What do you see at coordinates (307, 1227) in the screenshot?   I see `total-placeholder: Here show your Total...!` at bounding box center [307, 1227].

----------

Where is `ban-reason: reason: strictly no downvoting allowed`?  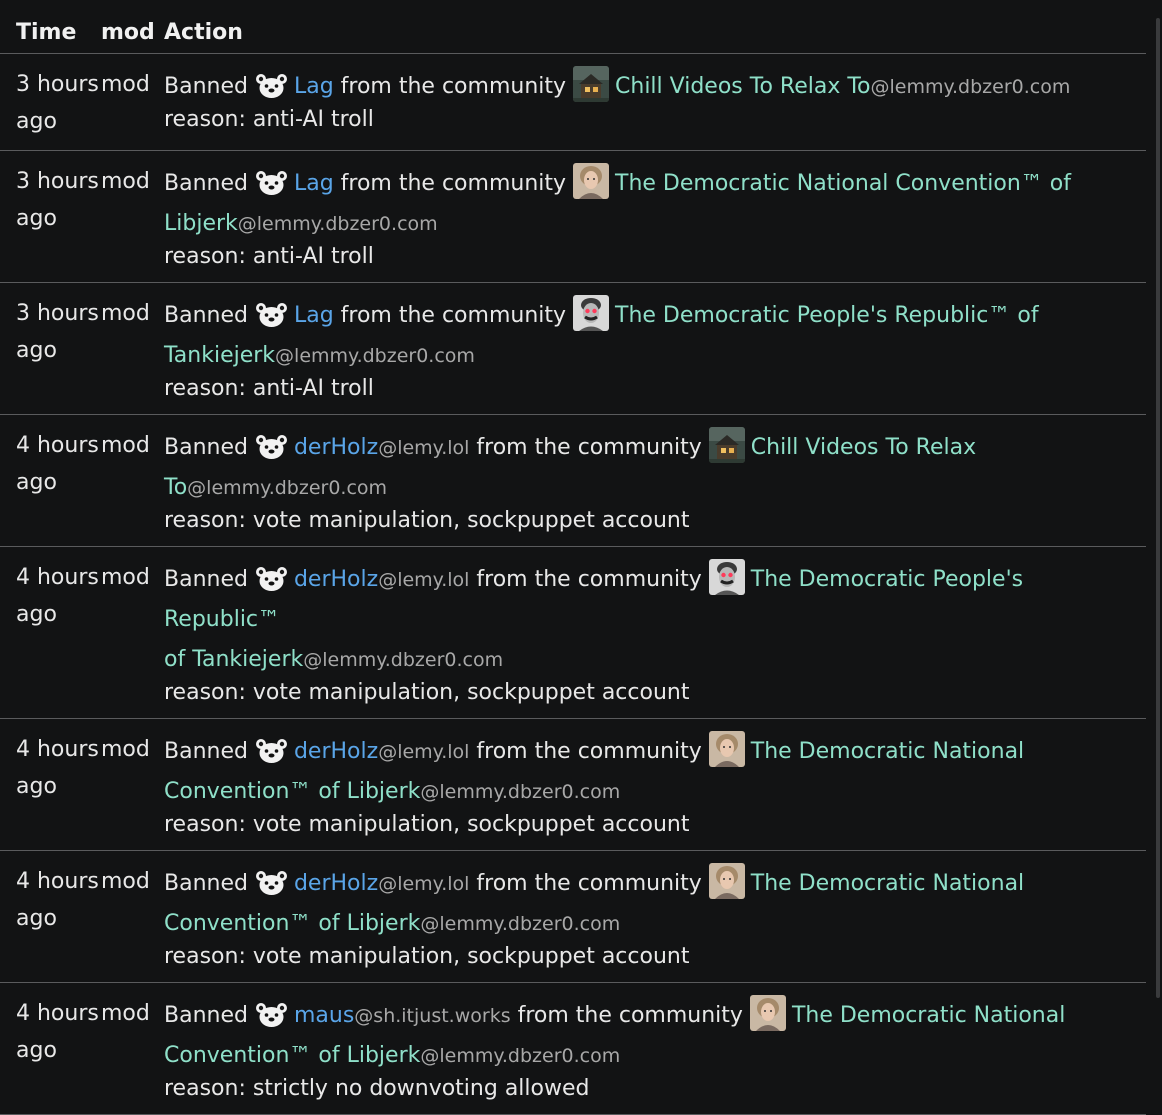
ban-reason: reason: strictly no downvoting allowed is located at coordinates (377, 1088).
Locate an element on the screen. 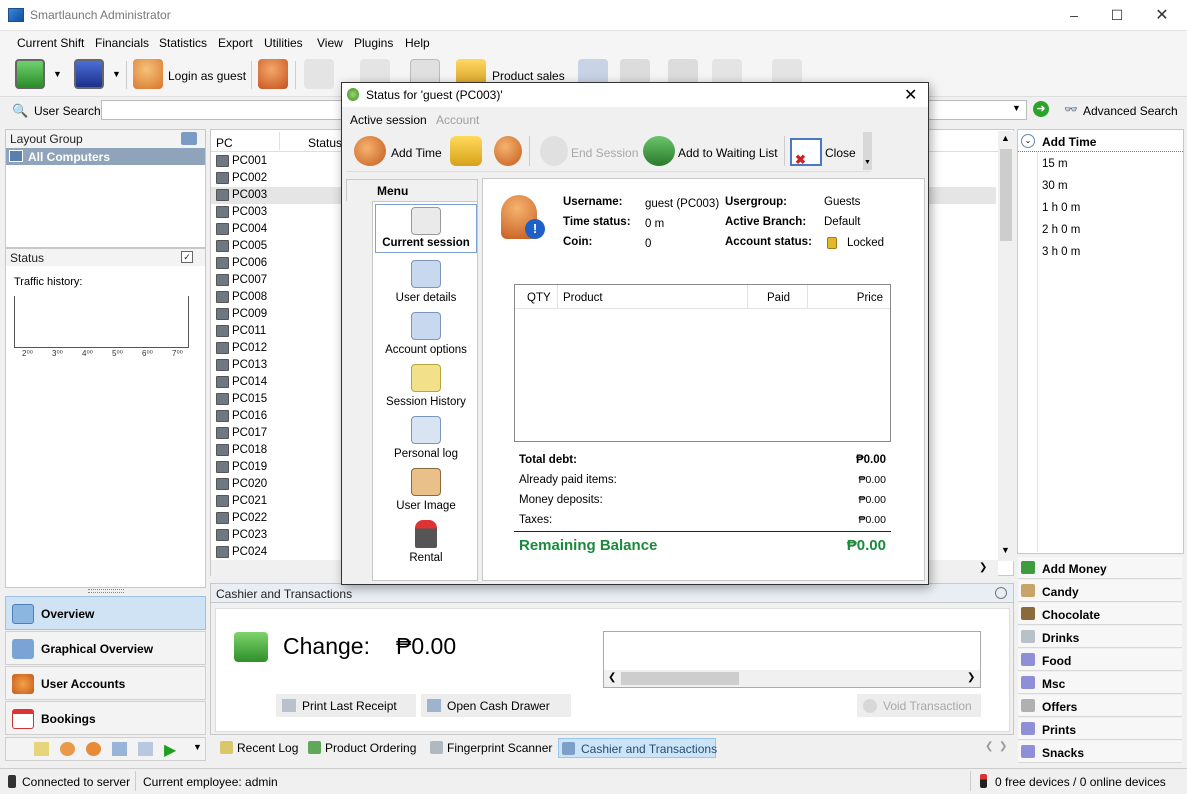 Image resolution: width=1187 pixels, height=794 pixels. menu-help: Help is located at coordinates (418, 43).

----------

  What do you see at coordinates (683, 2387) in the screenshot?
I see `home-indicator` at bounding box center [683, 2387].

----------

§ PROMPT:
Write out the material verbatim, everything from the line containing "What do you see at coordinates (683, 2387)" down to the line containing "center [683, 2387].", both lines included.

§ SOLUTION FOR THIS EXERCISE:
  What do you see at coordinates (683, 2387) in the screenshot?
I see `home-indicator` at bounding box center [683, 2387].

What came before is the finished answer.